A super easy slow cooker beef stew. The amounts below make a mountain of food so you’ll have a few portions to freeze and use on lazy days. IMG_2444

1.5kg beef (blade, chuck or rump)

2 onions

1/4 cup gluten-free flour

1 cup pumpkin

3 carrots

1 cup vegetable stock

2 tbsp tomato paste

1/3 cup red wine (plus 1 extra cup for the cook)

1/3 cup vinegar

1/4 tsp orange zest

1 bay leaf

1 tsp mixed italian herbs

1tbsp olive oil

salt and pepper

Add flour, herbs and salt and pepper into a plastic bag.
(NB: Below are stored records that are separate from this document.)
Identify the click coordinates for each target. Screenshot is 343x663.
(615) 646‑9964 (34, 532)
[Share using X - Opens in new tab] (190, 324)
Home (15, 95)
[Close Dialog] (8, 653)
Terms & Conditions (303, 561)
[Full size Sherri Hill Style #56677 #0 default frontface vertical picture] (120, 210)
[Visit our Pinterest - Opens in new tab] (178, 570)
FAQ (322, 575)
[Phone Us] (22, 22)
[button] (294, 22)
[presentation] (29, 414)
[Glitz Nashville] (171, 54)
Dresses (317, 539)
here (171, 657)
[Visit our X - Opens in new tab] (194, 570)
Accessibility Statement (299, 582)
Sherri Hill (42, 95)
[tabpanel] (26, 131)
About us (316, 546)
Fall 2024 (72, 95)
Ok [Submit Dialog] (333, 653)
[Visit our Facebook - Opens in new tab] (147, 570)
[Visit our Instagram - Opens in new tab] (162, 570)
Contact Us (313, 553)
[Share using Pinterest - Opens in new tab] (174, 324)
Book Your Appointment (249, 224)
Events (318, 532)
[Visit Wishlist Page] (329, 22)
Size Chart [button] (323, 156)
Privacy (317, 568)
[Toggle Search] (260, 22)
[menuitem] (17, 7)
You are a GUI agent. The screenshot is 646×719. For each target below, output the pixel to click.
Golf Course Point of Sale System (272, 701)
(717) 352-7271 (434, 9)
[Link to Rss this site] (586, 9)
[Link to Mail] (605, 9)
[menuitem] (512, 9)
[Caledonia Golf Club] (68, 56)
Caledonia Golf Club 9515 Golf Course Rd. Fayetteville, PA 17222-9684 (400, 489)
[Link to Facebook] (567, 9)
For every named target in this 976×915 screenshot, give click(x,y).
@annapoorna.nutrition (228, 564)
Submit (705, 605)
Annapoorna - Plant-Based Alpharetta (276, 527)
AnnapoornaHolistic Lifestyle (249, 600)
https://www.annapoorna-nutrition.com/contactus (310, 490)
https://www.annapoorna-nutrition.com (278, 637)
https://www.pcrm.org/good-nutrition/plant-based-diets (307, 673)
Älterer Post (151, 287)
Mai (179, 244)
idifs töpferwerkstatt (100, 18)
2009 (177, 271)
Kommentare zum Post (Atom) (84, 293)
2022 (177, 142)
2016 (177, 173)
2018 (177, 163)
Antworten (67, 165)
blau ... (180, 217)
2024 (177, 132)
Cut the beef into 1cm cubes and place into the plastic bag to coat with flour mixture.  Brown the beef in the fry pan and add to the slow cooker.  I also like to coat the onions in the flour mixture and fry for a few minutes too.  It ensures they are cooked well and the extra flour helps thicken the gravy.  Chop pumpkin and carrots into 1cm pieces and add to the slow cooker.  Combine all wet ingredients and pour over your meat and vegies.  I put my slow cooker on high for 30 minutes and then on low for about 7 hours.  Serve with creamy mashed potato. You’re welcome!